Wieso wollte und will die Urner Staatsanwaltschaft partout verhindern, dass Peeters vor Gericht geladen wird? Eine mögliche Antwort liegt ebenfalls seit Jahren im Raum. Walker hatte nämlich bereits 2010 ausgesagt, dass der Holländer ihn nach dem Schuss auf ihn besucht und sich entschuldigt haben soll für seine Falschaussage; er sei von der Polizei gedrängt worden, Walker zu beschuldigen. Zeugen, die dieses Gespräch bestätigen könnten, wurden nie befragt. Auf Anraten seines Anwalts fuhr Walker den reuigen Holländer noch am selben Tag nach Altdorf zum Polizeiposten, damit dieser dort seine Aussagen revidieren könne. Als Walker später bei der Polizei nachfragte, hiess es, Peeters sei nie beim Polizeiposten gewesen.
Fürchtet sich die Staatsanwaltschaft davor, der Kronzeuge könnte seine Anschuldigung gegen Walker zurückziehen, und verheimlicht deshalb jahrelang dessen Aufenthaltsort? Eine Frage, auf die es keine Antwort mehr geben wird. Für eine Befragung des Holländers vor Gericht ist es nun nämlich ohnehin zu spät: Wie die «Rundschau» herausgefunden hat, ist Peeters am 18. August 2015 nach schwerer Krankheit in Roubaix, Frankreich, gestorben.

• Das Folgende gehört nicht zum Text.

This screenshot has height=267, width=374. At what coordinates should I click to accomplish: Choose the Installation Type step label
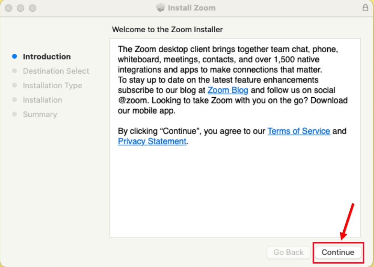click(52, 85)
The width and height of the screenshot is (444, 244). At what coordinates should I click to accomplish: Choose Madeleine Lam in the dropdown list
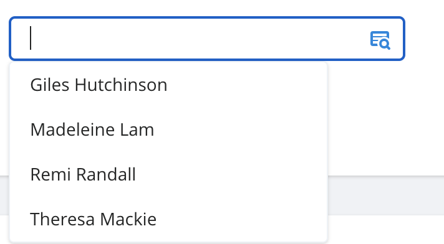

Die Wahrheit darüber, was in jener Januarnacht 2010 vor dem Cabaret tatsächlich geschehen war, hat Peeters mit ins Grab genommen. Vor seinem Tod verfolgte er die Geschehnisse in der Schweiz offenbar mit grossem Interesse. So erhielt die «Rundschau» gemäss Pressetext im Februar, als Walker aus der Untersuchungshaft entlassen worden ist, ein Mail von Peeters, in der zu lesen ist: «Ich bin froh, dass er aus der U-Haft entlassen ist.»
Die Recherchen der «Rundschau» dürften sich auf den ganzen Fall Ignaz Walker auswirken. Können die Richter nicht überzeugt werden, dass Walker auf Peeters geschossen hat, dürfte es zudem schwierig werden, ihn mit dem Auftragsmord an Nataliya K. in Verbindung zu bringen. Der Zusammenhang der beiden Fälle, die gleichzeitig zur Anklage gebracht wurden, liegt nämlich in der Waffe, die bei beiden Taten identisch war. Kommt das Gericht zum Schluss, dass Walker nicht auf Peeters geschossen hat, fällt das Hauptindiz, die Tatwaffe, für den Schuss auf Nataliya K. weg.
Die Verhandlung vor Obergericht Uri wird heute mit dem Plädoyer der Verteidigung fortgesetzt und dauert voraussichtlich bis zum 3. November.
Die Recherchen der «Rundschau» werden heute Abend, 20.50 Uhr, auf SRF1 ausgestrahlt.